Dataset rows:
^^^^
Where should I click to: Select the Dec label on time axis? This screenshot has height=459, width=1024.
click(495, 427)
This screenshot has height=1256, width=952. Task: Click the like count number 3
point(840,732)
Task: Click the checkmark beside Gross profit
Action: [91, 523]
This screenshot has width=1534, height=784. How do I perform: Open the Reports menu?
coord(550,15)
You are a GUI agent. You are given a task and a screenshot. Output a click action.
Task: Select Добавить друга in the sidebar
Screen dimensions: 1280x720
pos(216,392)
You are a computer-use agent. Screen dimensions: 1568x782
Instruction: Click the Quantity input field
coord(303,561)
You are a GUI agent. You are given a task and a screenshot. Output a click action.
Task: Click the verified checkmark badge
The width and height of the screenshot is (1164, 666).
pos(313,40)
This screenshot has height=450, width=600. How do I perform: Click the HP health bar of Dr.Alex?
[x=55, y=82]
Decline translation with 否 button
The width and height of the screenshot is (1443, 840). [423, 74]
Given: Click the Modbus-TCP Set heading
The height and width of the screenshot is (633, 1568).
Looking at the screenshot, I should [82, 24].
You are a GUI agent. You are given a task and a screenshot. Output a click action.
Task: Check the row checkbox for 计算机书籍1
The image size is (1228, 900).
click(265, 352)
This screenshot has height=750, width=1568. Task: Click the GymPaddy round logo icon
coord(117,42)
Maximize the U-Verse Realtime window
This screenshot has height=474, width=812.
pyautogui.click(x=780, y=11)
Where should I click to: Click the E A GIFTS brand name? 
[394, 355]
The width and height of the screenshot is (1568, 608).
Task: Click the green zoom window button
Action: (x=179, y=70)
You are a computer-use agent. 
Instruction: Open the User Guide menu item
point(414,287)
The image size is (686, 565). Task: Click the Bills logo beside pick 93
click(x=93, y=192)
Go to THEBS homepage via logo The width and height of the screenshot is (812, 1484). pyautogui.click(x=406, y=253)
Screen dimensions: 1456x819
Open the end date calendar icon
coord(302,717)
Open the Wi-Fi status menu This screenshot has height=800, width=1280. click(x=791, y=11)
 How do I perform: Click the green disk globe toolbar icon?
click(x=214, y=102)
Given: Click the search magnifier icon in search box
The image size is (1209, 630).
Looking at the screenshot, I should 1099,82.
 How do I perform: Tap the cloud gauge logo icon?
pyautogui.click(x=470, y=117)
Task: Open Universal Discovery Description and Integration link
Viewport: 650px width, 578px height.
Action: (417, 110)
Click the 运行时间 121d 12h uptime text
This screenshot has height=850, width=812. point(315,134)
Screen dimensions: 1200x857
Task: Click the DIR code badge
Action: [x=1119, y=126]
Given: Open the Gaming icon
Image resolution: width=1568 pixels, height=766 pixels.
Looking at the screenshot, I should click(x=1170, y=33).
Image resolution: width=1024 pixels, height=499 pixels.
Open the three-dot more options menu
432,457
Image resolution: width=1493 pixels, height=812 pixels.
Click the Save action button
^^^^
Directions for this task:
Present every line of the dataset rows above as a Markdown table with two columns, "No." for the line number and "Line" for the line itself. Leave out blank lines.

Task answer:
| No. | Line |
|---|---|
| 1 | Where should I click to: Select the Dec label on time axis? This screenshot has height=459, width=1024. |
| 2 | click(495, 427) |
| 3 | This screenshot has height=1256, width=952. Task: Click the like count number 3 |
| 4 | point(840,732) |
| 5 | Task: Click the checkmark beside Gross profit |
| 6 | Action: [91, 523] |
| 7 | This screenshot has width=1534, height=784. How do I perform: Open the Reports menu? |
| 8 | coord(550,15) |
| 9 | You are a GUI agent. You are given a task and a screenshot. Output a click action. |
| 10 | Task: Select Добавить друга in the sidebar |
| 11 | Screen dimensions: 1280x720 |
| 12 | pos(216,392) |
| 13 | You are a computer-use agent. Screen dimensions: 1568x782 |
| 14 | Instruction: Click the Quantity input field |
| 15 | coord(303,561) |
| 16 | You are a GUI agent. You are given a task and a screenshot. Output a click action. |
| 17 | Task: Click the verified checkmark badge |
| 18 | The width and height of the screenshot is (1164, 666). |
| 19 | pos(313,40) |
| 20 | This screenshot has height=450, width=600. How do I perform: Click the HP health bar of Dr.Alex? |
| 21 | [x=55, y=82] |
| 22 | Decline translation with 否 button |
| 23 | The width and height of the screenshot is (1443, 840). [423, 74] |
| 24 | Given: Click the Modbus-TCP Set heading |
| 25 | The height and width of the screenshot is (633, 1568). |
| 26 | Looking at the screenshot, I should [82, 24]. |
| 27 | You are a GUI agent. You are given a task and a screenshot. Output a click action. |
| 28 | Task: Check the row checkbox for 计算机书籍1 |
| 29 | The image size is (1228, 900). |
| 30 | click(265, 352) |
| 31 | This screenshot has height=750, width=1568. Task: Click the GymPaddy round logo icon |
| 32 | coord(117,42) |
| 33 | Maximize the U-Verse Realtime window |
| 34 | This screenshot has height=474, width=812. |
| 35 | pyautogui.click(x=780, y=11) |
| 36 | Where should I click to: Click the E A GIFTS brand name?  |
| 37 | [394, 355] |
| 38 | The width and height of the screenshot is (1568, 608). |
| 39 | Task: Click the green zoom window button |
| 40 | Action: (x=179, y=70) |
| 41 | You are a computer-use agent.  |
| 42 | Instruction: Open the User Guide menu item |
| 43 | point(414,287) |
| 44 | The image size is (686, 565). Task: Click the Bills logo beside pick 93 |
| 45 | click(x=93, y=192) |
| 46 | Go to THEBS homepage via logo The width and height of the screenshot is (812, 1484). pyautogui.click(x=406, y=253) |
| 47 | Screen dimensions: 1456x819 |
| 48 | Open the end date calendar icon |
| 49 | coord(302,717) |
| 50 | Open the Wi-Fi status menu This screenshot has height=800, width=1280. click(x=791, y=11) |
| 51 |  How do I perform: Click the green disk globe toolbar icon? |
| 52 | click(x=214, y=102) |
| 53 | Given: Click the search magnifier icon in search box |
| 54 | The image size is (1209, 630). |
| 55 | Looking at the screenshot, I should 1099,82. |
| 56 |  How do I perform: Tap the cloud gauge logo icon? |
| 57 | pyautogui.click(x=470, y=117) |
| 58 | Task: Open Universal Discovery Description and Integration link |
| 59 | Viewport: 650px width, 578px height. |
| 60 | Action: (417, 110) |
| 61 | Click the 运行时间 121d 12h uptime text |
| 62 | This screenshot has height=850, width=812. point(315,134) |
| 63 | Screen dimensions: 1200x857 |
| 64 | Task: Click the DIR code badge |
| 65 | Action: [x=1119, y=126] |
| 66 | Given: Open the Gaming icon |
| 67 | Image resolution: width=1568 pixels, height=766 pixels. |
| 68 | Looking at the screenshot, I should click(x=1170, y=33). |
| 69 | Image resolution: width=1024 pixels, height=499 pixels. |
| 70 | Open the three-dot more options menu |
| 71 | 432,457 |
| 72 | Image resolution: width=1493 pixels, height=812 pixels. |
| 73 | Click the Save action button |